The first and youngest English-language writer to be named a Nobel laureate

A Legend of Truth

  • Once on a time, the ancient legends tell, 
  • Truth, rising from the bottom of her well, 
  • Looked on the world, but, hearing how it lied, 
  • Returned to her seclusion horrified. 
  • There she abode, so conscious of her worth, 
  • Not even Pilate’s Question called her forth, 
  • Nor Galileo, kneeling to deny 
  • The Laws that hold our Planet ‘neath the sky. 
  • Meantime, her kindlier sister, whom men call 
  • Fiction, did all her work and more than all, 
  • With so much zeal, devotion, tact, and care, 
  • That no one noticed Truth was otherwhere.
  • Then came a War when, bombed and gassed and mined,
  • Truth rose once more, perforce, to meet mankind, 
  • And through the dust and glare and wreck of things,
  • Beheld a phantom on unbalanced wings, 
  • Reeling and groping, dazed, dishevelled, dumb, 
  • But semaphoring direr deeds to come.
  • Truth hailed and bade her stand; the quavering shade
  • Clung to her knees and babbled, “Sister, aid! 
  • I am—I was—thy Deputy, and men 
  • Besought me for my useful tongue or pen 
  • To gloss their gentle deeds, and I complied, 
  • And they, and thy demands, were satisfied. 
  • But this—” she pointed o’er the blistered plain,
  • Where men as Gods and devils wrought amain— 
  • “This is beyond me!
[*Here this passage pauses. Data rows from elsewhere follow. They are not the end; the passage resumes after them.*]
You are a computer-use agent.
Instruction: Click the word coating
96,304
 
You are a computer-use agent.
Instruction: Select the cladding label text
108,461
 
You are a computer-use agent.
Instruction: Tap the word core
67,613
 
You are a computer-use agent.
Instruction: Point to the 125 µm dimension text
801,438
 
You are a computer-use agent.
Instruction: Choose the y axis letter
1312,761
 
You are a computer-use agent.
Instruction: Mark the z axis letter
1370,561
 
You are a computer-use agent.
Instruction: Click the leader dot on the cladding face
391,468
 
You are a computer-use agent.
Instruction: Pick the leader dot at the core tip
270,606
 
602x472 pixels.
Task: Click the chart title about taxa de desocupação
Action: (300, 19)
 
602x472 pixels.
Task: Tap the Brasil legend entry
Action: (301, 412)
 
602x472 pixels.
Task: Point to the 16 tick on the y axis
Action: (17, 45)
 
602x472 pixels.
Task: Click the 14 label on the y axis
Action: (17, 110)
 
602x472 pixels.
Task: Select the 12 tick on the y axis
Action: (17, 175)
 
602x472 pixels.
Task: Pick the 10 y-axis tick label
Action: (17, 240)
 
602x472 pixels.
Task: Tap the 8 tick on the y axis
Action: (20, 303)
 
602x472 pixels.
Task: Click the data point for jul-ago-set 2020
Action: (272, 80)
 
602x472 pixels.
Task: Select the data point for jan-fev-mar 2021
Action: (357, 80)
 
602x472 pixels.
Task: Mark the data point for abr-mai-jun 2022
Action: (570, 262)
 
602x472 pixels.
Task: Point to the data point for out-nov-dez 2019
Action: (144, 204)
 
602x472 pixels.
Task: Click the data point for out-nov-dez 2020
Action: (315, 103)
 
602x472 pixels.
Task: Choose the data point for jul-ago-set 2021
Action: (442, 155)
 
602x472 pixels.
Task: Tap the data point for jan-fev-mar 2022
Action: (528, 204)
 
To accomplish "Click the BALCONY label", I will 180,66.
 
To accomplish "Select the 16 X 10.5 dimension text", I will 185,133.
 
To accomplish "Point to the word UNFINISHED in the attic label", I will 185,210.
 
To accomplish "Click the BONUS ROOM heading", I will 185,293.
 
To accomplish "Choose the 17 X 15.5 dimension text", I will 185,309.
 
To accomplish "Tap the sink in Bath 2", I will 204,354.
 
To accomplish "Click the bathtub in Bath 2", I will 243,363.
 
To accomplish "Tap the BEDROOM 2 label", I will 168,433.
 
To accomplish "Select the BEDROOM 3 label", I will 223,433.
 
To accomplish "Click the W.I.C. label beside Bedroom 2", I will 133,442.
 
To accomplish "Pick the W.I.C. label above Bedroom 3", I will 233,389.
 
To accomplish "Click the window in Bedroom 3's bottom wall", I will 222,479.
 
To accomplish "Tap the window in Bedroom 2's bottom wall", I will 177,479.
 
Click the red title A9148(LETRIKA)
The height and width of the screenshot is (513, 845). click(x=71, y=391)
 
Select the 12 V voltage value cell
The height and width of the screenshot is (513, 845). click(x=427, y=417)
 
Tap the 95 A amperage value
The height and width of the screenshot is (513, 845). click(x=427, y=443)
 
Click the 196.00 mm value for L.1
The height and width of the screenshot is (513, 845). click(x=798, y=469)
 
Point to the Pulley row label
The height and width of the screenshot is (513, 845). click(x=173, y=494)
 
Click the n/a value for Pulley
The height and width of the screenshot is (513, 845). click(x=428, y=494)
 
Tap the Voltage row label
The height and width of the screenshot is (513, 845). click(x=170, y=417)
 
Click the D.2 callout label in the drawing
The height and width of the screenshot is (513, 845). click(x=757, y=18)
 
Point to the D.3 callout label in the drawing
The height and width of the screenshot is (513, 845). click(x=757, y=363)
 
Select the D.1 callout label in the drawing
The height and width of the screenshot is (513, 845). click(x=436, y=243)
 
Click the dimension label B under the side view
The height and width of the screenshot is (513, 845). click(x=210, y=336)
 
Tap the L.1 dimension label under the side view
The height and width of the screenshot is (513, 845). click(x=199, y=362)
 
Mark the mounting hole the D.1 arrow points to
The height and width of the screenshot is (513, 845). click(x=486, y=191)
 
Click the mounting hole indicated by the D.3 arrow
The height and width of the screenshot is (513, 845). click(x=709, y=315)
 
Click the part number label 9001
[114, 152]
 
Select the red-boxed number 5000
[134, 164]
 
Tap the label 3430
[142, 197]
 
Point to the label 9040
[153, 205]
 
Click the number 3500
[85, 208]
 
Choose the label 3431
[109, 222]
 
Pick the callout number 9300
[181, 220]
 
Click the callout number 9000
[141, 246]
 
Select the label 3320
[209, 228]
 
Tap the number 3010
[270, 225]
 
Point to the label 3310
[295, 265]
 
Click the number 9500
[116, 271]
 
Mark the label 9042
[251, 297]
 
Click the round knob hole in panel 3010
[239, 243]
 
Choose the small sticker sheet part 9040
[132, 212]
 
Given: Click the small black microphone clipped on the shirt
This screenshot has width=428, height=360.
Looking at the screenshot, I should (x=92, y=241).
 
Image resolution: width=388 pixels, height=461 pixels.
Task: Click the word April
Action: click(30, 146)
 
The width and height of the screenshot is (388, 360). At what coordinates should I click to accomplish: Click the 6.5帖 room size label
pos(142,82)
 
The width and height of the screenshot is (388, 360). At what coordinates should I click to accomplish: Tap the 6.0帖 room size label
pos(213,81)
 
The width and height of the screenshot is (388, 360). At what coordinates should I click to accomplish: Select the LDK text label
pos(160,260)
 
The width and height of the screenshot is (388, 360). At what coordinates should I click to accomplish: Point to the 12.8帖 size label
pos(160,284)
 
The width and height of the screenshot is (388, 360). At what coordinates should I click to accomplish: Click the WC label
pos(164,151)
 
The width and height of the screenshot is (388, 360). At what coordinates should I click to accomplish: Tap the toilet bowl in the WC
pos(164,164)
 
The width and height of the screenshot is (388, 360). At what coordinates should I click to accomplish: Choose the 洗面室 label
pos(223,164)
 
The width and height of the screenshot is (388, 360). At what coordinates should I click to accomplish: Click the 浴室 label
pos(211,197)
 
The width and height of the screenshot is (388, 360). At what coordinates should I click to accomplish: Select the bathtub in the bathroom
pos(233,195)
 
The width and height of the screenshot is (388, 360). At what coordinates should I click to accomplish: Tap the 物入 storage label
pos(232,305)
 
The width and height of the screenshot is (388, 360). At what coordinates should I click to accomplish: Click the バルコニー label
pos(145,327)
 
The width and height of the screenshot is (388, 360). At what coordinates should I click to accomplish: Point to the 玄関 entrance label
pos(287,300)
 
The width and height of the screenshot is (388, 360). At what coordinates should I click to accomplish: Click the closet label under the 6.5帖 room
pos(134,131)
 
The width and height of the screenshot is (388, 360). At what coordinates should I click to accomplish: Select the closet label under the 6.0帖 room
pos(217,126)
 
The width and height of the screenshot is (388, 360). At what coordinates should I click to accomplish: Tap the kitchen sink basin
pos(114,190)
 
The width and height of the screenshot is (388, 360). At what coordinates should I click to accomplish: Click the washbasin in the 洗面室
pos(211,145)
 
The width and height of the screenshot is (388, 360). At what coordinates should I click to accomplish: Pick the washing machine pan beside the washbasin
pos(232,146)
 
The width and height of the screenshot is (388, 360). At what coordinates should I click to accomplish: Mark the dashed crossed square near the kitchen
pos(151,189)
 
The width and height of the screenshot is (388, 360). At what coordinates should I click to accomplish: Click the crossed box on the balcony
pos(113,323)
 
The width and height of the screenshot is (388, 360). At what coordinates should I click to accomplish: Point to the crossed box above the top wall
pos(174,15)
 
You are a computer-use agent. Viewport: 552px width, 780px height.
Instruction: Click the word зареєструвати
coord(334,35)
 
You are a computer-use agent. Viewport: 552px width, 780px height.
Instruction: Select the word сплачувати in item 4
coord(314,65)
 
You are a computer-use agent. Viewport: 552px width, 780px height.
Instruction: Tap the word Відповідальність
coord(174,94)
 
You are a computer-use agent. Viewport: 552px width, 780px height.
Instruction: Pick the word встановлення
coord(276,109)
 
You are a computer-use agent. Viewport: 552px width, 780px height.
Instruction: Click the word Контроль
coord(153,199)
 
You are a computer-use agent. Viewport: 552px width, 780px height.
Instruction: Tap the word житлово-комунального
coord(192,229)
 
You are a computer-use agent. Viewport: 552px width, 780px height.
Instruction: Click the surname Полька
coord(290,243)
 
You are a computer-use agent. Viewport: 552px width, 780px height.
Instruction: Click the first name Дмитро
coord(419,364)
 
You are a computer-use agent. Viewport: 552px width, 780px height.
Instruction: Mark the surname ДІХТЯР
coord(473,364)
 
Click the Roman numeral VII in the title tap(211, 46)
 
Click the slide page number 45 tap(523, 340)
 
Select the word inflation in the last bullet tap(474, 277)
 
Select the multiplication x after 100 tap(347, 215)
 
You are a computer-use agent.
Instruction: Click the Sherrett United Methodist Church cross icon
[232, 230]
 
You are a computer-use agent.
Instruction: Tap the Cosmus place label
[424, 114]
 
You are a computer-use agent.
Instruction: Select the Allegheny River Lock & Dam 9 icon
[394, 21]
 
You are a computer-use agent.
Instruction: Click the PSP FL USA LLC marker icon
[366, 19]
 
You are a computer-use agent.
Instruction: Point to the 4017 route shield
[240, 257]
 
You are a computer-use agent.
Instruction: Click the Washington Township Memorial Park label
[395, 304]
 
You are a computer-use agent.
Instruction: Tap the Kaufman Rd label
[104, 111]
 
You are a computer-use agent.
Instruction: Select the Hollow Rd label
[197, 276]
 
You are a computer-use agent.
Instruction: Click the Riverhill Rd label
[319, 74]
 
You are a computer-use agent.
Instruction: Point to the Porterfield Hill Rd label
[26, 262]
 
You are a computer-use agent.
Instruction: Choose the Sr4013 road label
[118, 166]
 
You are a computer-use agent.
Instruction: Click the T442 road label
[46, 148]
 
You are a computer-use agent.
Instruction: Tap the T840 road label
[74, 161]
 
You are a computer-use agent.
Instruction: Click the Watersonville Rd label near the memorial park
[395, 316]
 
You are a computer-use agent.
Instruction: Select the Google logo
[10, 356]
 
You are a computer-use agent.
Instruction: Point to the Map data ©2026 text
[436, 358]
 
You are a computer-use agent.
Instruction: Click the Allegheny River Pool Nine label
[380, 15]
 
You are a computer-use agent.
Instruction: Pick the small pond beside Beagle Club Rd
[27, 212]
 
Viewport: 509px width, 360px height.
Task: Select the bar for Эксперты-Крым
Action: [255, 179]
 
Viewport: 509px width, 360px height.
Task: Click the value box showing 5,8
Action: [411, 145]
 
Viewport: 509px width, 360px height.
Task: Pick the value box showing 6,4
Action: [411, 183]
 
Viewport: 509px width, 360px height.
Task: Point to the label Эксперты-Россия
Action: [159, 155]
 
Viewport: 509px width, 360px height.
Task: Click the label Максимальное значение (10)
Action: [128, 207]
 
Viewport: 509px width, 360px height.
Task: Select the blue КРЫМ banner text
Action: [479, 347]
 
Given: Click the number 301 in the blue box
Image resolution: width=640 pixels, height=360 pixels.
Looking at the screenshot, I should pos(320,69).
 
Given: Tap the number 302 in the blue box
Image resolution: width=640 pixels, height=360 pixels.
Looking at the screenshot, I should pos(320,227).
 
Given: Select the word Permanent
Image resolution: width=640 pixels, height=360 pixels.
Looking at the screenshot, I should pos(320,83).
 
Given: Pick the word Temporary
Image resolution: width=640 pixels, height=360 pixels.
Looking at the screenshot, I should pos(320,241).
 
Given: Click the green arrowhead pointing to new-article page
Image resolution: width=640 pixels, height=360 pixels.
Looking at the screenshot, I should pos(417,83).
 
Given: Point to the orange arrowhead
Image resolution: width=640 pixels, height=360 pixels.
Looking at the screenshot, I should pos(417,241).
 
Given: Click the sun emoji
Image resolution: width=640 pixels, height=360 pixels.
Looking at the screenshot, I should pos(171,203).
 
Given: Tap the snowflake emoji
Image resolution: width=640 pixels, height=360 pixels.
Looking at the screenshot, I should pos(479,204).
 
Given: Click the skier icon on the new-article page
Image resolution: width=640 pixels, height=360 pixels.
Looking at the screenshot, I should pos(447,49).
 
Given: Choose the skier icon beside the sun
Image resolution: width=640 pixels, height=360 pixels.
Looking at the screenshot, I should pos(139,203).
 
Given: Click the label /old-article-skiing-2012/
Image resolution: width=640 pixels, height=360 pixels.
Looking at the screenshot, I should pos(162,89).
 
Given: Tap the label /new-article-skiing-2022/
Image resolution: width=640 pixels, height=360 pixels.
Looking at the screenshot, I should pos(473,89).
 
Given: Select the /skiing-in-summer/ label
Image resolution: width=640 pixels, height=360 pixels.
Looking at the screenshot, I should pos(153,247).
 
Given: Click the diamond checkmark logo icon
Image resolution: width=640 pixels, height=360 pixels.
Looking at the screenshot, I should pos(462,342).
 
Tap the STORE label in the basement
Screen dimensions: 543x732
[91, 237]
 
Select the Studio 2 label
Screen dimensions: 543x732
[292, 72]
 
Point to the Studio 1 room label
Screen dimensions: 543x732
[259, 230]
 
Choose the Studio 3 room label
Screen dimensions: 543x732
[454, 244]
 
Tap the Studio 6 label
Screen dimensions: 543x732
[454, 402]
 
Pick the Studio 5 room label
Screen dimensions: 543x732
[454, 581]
Take thy work again.”
  • Tablets and pen transferred, she fled afar, 
  • And Truth assumed the record of the War... 
  • She saw, she heard, she read, she tried to tell 
  • Facts beyond precedent and parallel— 
  • Unfit to hint or breathe, much less to write, 
  • But happening every minute, day and night. 
  • She called for proof. It came. The dossiers grew.
  • She marked them, first, “Return. This can’t be true.”
  • Then, underneath the cold official word:
  • “This is not really half of what occurred.”
  • She faced herself at last, the story runs, 
  • And telegraphed her sister: “Come at once. 
  • Facts out of hand. Unable overtake
  • Without your aid. Come back for Truth’s own sake!
  • Co-equal rank and powers if you agree.
  • They need us both, but you far more than me!”
Rudyard Kipling

Rudyard Kipling (1865-1936) is one of the best known and, especially in his day, most popular of English poets and fiction writers. Born in India, which he always considered his native land, Kipling drew much of his inspiration for his writings from the subcontinent. The author of The Jungle Book (1894) and Kim (1901) and the poems “If” (c. 1895) and “Gunga Din” (1890), Kipling received the Nobel Prize in Literature in 1907 at the age of 41, making him the first English-language writer and the youngest writer to be named a Nobel laureate.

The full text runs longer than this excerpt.